A simple fixed-point approach to invert a deformation field.

Inversion of deformation fields is applied frequently to map images, dose, and contours between the reference frame and the study frame. A prevailing approach that takes the negative of the forward deformation as the inverse deformation is oversimplified and can cause large errors for large deformations or deformations that are composites of several deformations. Other approaches, including Newton's method and scatter data interpolation, either require the first derivative or are very inefficient. Here we propose an iterative approach that is easy to implement, converges quickly to the inverse when it does, and works for a majority of cases in practice. Our approach is rooted in fixed-point theory. We build a sequence to approximate the inverse deformation through iterative evaluation of the forward deformation. A sufficient but not necessary convergence condition (Lipschitz condition) and its proof are also given. Though this condition guarantees the convergence, it may not be met for an arbitrary deformation field.
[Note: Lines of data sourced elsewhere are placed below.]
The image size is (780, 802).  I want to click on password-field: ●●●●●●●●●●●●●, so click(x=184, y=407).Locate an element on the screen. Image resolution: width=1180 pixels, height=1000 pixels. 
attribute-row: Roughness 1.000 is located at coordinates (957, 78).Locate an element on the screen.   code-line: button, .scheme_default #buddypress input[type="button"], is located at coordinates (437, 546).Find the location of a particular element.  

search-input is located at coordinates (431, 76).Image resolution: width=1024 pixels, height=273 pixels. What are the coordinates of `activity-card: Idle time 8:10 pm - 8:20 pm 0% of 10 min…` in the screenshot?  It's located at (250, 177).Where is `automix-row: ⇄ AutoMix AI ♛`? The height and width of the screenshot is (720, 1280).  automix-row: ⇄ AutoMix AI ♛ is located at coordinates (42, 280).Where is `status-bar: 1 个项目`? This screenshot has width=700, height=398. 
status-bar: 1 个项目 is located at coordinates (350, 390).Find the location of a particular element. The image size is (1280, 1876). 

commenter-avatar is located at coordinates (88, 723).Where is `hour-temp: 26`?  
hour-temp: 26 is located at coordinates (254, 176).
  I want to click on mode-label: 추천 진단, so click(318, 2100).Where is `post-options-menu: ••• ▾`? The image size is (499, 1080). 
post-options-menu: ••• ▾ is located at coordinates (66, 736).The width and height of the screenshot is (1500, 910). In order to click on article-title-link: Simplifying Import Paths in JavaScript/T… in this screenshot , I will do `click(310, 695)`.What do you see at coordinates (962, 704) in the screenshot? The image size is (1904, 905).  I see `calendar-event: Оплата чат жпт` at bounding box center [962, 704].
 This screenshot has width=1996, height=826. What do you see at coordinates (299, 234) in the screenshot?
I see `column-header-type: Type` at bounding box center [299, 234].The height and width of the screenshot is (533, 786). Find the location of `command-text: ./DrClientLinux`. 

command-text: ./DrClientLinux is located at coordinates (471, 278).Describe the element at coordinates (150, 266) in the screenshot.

One should always check whether the inverse exists for the given forward deformation field by calculating its Jacobian. If nonpositive values of the Jacobian occur only for few voxels, this method will usually converge to a pseudoinverse. In case the iteration fails to converge, one should switch to other means of finding the inverse. We tested the proposed method on simulated 2D data and real 3D computed tomography data of a lung patient and compared our method with two implementations in the Insight Segmentation and Registration Toolkit (ITK). Typically less than ten iterations are needed for our method to get an inverse deformation field with clinically relevant accuracy. Based on the test results, our method is about ten times faster and yet ten times more accurate than ITK's iterative method for the same number of iterations. Simulations and real data tests demonstrated the efficacy and the accuracy of the proposed algorithm.